I've had a nummber of instances of 8.1 simulator running on Vmware workstation 8 and every single one of them goes to panic mode after a while and ends up with a core dump. when you restart the filer, it never boots up successfully but instead keeps going in to the same core dump mode.... This happens to every one of them after running for about 3 -5 days...
The only thing worth noting is that
I've modified the serial numbers on them (in order to be able to add to OnCommand DFM) as per the NetApp recommended steps (set bootarg.nvram.sysid=1111111101 & set SYS_SERIAL_NUM=1111111101)
I've added 2 x additional disk shelves and populated them with the 28 x 1GB disks, again as per NetApp recommendation
Any idea why this is happening?? anyone else with the same problem??
Not quite sure if its the same thing.... in my case, I can change both the serial number and the sys id successfully but the problem is the eventual core dump. It appears that few others are having the same issue....
Now what I dont know is if the core dump happens because of this sys id and serial num change.... do you??
The useful part has already scrolled off screen. What was the panic message?
If the panic was from the sysid/serial change it would panic at boot, every time.
Sometimes the IDE drive containing the sim disks fills. If you've added disks, check df -h from the systemshell to see if the device mounted on /sim is full. 8.1 was still a classic disk model vsim, so it should be a slice off ad0. On newer standard diskmodel sims its on ad3. Classic diskmodel sims used to have pretty small /sim volumes, but I don't recall when they changed to the larger device.
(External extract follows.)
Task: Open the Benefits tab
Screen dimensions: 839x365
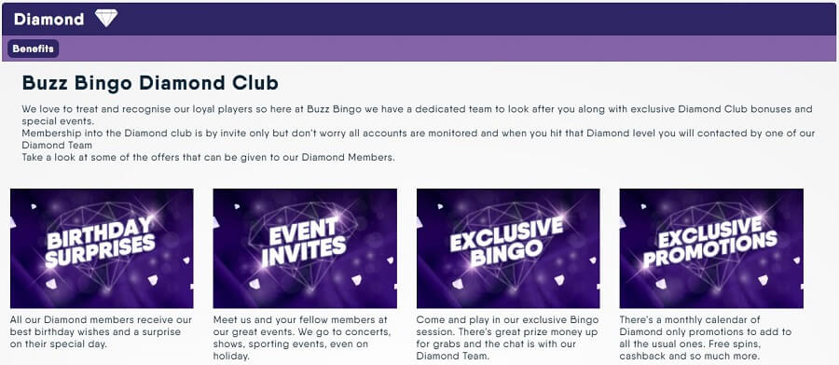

The panic you are seeing is caused by changing the sysid/serial number after the first boot. The file referenced by the panic: /sim/dev/,disks/,reservations is used to simulate scsi reservations on the simulated hard disks. Since you've changed the sysid, you need to remove that file so a new one can be created.
To remove that file:
power on the simulator
Press ctrl-C when prompted to stop at the boot menu
At the boot menu prompt, enter this command instead of picking a menu item: systemshell
At the systemshell prompt, enter this command to remove the reservations file: rm /sim/dev/,disks/,reservations
Type exit to return to the boot menu: exit
At the boot menu, pick option 8 to reboot the simulator
The old sysid is also imprinted on the nvram slice, so you will probably see a message during the next boot asking if you want ot overwrite. Pick "y"
If you have installed ontap (option 4) before changing the sysid, you will also need to boot into maintenance mode and reassign the disks to the new sysid. Search my old posts for a full walk through of this particular scenario.
At this point I think you are better off building a new sim. That panic used to show up when the host crashed unexpectedly or the vm was shut down improperly. Maybe a wafliron, but probably not worth the effort.